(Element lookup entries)

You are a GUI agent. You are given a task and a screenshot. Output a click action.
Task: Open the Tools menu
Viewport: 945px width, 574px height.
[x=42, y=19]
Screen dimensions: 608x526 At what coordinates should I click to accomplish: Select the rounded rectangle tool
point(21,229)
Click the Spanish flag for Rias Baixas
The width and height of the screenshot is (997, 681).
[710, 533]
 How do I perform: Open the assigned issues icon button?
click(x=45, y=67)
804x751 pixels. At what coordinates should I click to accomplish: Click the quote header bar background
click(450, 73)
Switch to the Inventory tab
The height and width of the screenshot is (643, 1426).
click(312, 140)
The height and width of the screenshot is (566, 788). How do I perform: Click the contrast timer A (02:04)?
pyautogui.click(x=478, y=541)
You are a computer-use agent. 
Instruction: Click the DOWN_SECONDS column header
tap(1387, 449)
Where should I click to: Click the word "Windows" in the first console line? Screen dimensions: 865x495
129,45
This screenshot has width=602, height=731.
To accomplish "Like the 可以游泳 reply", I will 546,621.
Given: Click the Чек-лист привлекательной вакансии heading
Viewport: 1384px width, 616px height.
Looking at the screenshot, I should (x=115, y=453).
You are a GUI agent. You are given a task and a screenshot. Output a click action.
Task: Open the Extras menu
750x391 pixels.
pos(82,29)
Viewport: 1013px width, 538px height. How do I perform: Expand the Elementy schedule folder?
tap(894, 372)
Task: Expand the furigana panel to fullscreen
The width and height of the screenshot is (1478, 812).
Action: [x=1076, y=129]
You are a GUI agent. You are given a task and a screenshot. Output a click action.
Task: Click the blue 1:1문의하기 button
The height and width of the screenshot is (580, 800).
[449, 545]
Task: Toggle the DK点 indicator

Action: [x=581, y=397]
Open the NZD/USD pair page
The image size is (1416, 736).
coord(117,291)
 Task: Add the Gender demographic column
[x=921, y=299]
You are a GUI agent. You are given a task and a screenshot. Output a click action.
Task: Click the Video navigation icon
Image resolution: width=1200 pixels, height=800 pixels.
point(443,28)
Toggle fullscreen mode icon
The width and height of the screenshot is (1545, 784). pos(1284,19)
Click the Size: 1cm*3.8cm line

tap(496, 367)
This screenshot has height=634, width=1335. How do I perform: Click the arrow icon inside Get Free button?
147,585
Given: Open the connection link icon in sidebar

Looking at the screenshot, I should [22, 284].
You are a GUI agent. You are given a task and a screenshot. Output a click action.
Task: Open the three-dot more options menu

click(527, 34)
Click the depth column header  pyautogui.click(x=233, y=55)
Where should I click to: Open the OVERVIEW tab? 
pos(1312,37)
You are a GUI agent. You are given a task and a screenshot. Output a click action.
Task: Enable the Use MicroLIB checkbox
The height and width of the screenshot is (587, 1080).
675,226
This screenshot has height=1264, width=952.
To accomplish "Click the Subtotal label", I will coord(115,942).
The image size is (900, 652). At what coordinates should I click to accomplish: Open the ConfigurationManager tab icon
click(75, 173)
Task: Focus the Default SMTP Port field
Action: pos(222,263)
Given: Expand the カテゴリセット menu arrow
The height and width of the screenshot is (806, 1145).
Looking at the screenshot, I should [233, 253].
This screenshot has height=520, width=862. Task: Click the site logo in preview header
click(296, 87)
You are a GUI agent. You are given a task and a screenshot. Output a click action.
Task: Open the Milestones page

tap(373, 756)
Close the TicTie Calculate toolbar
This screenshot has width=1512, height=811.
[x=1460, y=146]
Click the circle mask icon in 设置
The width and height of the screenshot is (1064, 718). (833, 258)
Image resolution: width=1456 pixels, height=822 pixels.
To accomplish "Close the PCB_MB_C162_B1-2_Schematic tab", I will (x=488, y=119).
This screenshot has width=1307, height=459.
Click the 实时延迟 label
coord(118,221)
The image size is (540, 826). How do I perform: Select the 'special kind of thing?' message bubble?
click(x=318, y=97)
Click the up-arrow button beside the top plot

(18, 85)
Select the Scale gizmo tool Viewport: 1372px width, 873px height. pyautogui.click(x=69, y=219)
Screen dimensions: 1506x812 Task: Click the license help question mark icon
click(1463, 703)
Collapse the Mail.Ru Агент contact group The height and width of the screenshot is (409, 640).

» Task directions: Rewrite all of the entries above, swapping every "GUI agent" for "screen assistant" and leaving everything else unchanged.

» Exercise result:
You are a screen assistant. You are given a task and a screenshot. Output a click action.
Task: Open the Tools menu
Viewport: 945px width, 574px height.
[x=42, y=19]
Screen dimensions: 608x526 At what coordinates should I click to accomplish: Select the rounded rectangle tool
point(21,229)
Click the Spanish flag for Rias Baixas
The width and height of the screenshot is (997, 681).
[710, 533]
 How do I perform: Open the assigned issues icon button?
click(x=45, y=67)
804x751 pixels. At what coordinates should I click to accomplish: Click the quote header bar background
click(450, 73)
Switch to the Inventory tab
The height and width of the screenshot is (643, 1426).
click(312, 140)
The height and width of the screenshot is (566, 788). How do I perform: Click the contrast timer A (02:04)?
pyautogui.click(x=478, y=541)
You are a computer-use agent. 
Instruction: Click the DOWN_SECONDS column header
tap(1387, 449)
Where should I click to: Click the word "Windows" in the first console line? Screen dimensions: 865x495
129,45
This screenshot has width=602, height=731.
To accomplish "Like the 可以游泳 reply", I will 546,621.
Given: Click the Чек-лист привлекательной вакансии heading
Viewport: 1384px width, 616px height.
Looking at the screenshot, I should (x=115, y=453).
You are a screen assistant. You are given a task and a screenshot. Output a click action.
Task: Open the Extras menu
750x391 pixels.
pos(82,29)
Viewport: 1013px width, 538px height. How do I perform: Expand the Elementy schedule folder?
tap(894, 372)
Task: Expand the furigana panel to fullscreen
The width and height of the screenshot is (1478, 812).
Action: [x=1076, y=129]
You are a screen assistant. You are given a task and a screenshot. Output a click action.
Task: Click the blue 1:1문의하기 button
The height and width of the screenshot is (580, 800).
[449, 545]
Task: Toggle the DK点 indicator

Action: [x=581, y=397]
Open the NZD/USD pair page
The image size is (1416, 736).
coord(117,291)
 Task: Add the Gender demographic column
[x=921, y=299]
You are a screen assistant. You are given a task and a screenshot. Output a click action.
Task: Click the Video navigation icon
Image resolution: width=1200 pixels, height=800 pixels.
point(443,28)
Toggle fullscreen mode icon
The width and height of the screenshot is (1545, 784). pos(1284,19)
Click the Size: 1cm*3.8cm line

tap(496, 367)
This screenshot has height=634, width=1335. How do I perform: Click the arrow icon inside Get Free button?
147,585
Given: Open the connection link icon in sidebar

Looking at the screenshot, I should [22, 284].
You are a screen assistant. You are given a task and a screenshot. Output a click action.
Task: Open the three-dot more options menu

click(527, 34)
Click the depth column header  pyautogui.click(x=233, y=55)
Where should I click to: Open the OVERVIEW tab? 
pos(1312,37)
You are a screen assistant. You are given a task and a screenshot. Output a click action.
Task: Enable the Use MicroLIB checkbox
The height and width of the screenshot is (587, 1080).
675,226
This screenshot has height=1264, width=952.
To accomplish "Click the Subtotal label", I will coord(115,942).
The image size is (900, 652). At what coordinates should I click to accomplish: Open the ConfigurationManager tab icon
click(75, 173)
Task: Focus the Default SMTP Port field
Action: pos(222,263)
Given: Expand the カテゴリセット menu arrow
The height and width of the screenshot is (806, 1145).
Looking at the screenshot, I should [233, 253].
This screenshot has height=520, width=862. Task: Click the site logo in preview header
click(296, 87)
You are a screen assistant. You are given a task and a screenshot. Output a click action.
Task: Open the Milestones page

tap(373, 756)
Close the TicTie Calculate toolbar
This screenshot has width=1512, height=811.
[x=1460, y=146]
Click the circle mask icon in 设置
The width and height of the screenshot is (1064, 718). (833, 258)
Image resolution: width=1456 pixels, height=822 pixels.
To accomplish "Close the PCB_MB_C162_B1-2_Schematic tab", I will (x=488, y=119).
This screenshot has width=1307, height=459.
Click the 实时延迟 label
coord(118,221)
The image size is (540, 826). How do I perform: Select the 'special kind of thing?' message bubble?
click(x=318, y=97)
Click the up-arrow button beside the top plot

(18, 85)
Select the Scale gizmo tool Viewport: 1372px width, 873px height. pyautogui.click(x=69, y=219)
Screen dimensions: 1506x812 Task: Click the license help question mark icon
click(1463, 703)
Collapse the Mail.Ru Агент contact group The height and width of the screenshot is (409, 640).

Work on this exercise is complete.